▶ Task goal
Work out how many lines in the entries below contain the string "Follow". Reply with that figure alone.

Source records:

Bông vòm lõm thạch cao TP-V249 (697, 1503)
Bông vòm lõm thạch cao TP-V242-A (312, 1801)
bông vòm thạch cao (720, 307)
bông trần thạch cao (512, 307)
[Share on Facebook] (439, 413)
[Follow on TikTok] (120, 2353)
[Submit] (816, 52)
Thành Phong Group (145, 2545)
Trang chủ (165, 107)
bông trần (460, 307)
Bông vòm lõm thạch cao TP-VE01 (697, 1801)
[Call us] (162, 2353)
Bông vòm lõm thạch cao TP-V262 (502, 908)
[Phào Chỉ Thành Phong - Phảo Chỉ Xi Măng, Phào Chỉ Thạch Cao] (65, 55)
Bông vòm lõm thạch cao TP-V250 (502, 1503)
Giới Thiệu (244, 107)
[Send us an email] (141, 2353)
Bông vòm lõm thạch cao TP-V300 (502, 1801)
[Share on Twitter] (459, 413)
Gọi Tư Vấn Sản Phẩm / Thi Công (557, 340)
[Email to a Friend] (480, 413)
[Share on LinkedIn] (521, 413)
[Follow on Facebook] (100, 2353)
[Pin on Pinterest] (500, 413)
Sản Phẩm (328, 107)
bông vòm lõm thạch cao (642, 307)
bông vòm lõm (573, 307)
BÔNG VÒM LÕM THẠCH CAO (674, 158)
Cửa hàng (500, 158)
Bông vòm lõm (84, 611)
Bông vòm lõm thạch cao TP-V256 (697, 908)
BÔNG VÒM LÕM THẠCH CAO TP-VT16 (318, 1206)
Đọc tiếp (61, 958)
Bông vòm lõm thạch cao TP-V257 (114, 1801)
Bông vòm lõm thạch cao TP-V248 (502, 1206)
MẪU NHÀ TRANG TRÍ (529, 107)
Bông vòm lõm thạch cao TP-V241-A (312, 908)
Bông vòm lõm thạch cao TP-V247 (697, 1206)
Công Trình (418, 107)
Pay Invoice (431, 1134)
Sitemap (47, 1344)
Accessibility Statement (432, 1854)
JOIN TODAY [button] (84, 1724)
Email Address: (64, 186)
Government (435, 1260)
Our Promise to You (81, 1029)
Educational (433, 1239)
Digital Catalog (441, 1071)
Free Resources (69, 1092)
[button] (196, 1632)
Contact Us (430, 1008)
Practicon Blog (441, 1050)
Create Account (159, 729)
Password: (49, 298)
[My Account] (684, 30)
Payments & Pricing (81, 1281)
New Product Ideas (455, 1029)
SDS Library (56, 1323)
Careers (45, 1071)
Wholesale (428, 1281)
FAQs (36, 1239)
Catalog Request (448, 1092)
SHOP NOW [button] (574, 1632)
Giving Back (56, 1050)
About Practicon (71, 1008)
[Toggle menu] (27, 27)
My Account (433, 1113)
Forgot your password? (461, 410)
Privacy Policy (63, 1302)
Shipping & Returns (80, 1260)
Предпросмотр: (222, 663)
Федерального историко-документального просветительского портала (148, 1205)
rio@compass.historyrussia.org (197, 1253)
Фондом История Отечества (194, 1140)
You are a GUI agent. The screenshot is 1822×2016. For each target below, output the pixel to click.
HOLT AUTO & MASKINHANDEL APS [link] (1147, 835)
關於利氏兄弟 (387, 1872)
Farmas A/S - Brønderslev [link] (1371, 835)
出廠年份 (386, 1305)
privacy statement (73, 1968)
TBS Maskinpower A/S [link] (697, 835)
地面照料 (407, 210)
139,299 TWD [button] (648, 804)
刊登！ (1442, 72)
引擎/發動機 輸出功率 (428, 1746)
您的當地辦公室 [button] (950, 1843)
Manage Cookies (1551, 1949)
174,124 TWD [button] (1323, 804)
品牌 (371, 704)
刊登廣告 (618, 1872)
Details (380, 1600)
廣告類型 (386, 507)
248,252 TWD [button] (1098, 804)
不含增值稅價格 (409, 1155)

▶ Response for this exercise
2